GIVEN ENTRIES

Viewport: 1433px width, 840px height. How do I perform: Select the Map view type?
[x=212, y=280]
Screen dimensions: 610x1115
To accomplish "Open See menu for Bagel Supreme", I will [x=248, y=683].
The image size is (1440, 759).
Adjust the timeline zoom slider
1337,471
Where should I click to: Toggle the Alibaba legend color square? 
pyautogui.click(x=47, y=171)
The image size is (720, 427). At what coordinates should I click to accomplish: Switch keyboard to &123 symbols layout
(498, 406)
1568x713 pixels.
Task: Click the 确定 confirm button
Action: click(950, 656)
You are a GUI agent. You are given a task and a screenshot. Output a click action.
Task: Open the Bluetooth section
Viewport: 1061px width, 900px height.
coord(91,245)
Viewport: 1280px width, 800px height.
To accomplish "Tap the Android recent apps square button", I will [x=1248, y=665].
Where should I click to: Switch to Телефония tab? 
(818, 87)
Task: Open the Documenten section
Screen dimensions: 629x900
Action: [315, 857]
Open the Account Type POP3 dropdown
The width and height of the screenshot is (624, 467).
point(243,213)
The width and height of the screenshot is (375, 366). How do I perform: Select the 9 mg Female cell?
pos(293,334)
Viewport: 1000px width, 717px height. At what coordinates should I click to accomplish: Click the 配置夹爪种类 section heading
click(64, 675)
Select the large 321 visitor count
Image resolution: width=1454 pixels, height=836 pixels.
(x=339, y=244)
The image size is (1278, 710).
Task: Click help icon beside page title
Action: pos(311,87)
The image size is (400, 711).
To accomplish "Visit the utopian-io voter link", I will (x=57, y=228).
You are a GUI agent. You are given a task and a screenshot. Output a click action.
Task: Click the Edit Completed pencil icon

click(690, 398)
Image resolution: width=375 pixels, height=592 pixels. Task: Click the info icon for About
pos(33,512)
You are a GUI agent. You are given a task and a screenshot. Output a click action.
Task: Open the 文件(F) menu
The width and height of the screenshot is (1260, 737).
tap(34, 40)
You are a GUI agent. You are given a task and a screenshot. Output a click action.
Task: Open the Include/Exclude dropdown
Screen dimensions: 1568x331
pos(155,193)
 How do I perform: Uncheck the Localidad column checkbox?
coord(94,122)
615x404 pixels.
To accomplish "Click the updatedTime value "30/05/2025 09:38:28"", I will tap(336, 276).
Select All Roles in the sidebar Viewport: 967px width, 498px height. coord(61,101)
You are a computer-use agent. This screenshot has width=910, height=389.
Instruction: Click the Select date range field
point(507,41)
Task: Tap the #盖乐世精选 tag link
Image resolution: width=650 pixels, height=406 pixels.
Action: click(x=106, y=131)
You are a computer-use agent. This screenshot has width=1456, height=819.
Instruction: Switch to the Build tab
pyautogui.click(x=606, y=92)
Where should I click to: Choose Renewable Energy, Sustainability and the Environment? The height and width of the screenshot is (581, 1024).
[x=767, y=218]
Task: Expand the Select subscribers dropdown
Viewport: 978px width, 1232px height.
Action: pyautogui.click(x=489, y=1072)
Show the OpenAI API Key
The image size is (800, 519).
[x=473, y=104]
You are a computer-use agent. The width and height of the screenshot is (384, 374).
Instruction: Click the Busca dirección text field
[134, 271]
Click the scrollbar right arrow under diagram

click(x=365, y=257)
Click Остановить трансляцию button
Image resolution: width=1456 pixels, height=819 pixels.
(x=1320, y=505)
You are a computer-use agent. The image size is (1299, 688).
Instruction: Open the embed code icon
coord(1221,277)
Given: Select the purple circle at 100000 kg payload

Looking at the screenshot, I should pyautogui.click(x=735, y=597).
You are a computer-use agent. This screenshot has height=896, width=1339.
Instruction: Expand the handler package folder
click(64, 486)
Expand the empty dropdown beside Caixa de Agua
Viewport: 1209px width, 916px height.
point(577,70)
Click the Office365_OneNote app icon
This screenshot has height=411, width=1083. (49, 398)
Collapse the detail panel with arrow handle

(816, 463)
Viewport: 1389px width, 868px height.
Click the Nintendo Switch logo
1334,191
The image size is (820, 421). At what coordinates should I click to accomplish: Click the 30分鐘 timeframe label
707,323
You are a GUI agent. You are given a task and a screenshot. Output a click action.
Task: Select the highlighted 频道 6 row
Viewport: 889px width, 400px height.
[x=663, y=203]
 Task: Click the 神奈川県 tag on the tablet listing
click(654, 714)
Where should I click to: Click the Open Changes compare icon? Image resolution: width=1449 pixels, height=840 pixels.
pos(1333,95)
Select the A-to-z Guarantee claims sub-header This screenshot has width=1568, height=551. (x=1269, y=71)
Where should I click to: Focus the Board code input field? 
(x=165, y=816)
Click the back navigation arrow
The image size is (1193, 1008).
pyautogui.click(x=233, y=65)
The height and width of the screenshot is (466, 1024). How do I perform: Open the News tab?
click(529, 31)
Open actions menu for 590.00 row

SHORT PROBLEM
Turn the lines from the one containing "Image resolution: width=375" to the one containing "Action: click(x=106, y=131)" into a numbered list, leaving out any blank lines.

ANSWER TO THIS TASK
1. Image resolution: width=375 pixels, height=592 pixels. Task: Click the info icon for About
2. pos(33,512)
3. You are a GUI agent. You are given a task and a screenshot. Output a click action.
4. Task: Open the 文件(F) menu
5. The width and height of the screenshot is (1260, 737).
6. tap(34, 40)
7. You are a GUI agent. You are given a task and a screenshot. Output a click action.
8. Task: Open the Include/Exclude dropdown
9. Screen dimensions: 1568x331
10. pos(155,193)
11.  How do I perform: Uncheck the Localidad column checkbox?
12. coord(94,122)
13. 615x404 pixels.
14. To accomplish "Click the updatedTime value "30/05/2025 09:38:28"", I will tap(336, 276).
15. Select All Roles in the sidebar Viewport: 967px width, 498px height. coord(61,101)
16. You are a computer-use agent. This screenshot has width=910, height=389.
17. Instruction: Click the Select date range field
18. point(507,41)
19. Task: Tap the #盖乐世精选 tag link
20. Image resolution: width=650 pixels, height=406 pixels.
21. Action: click(x=106, y=131)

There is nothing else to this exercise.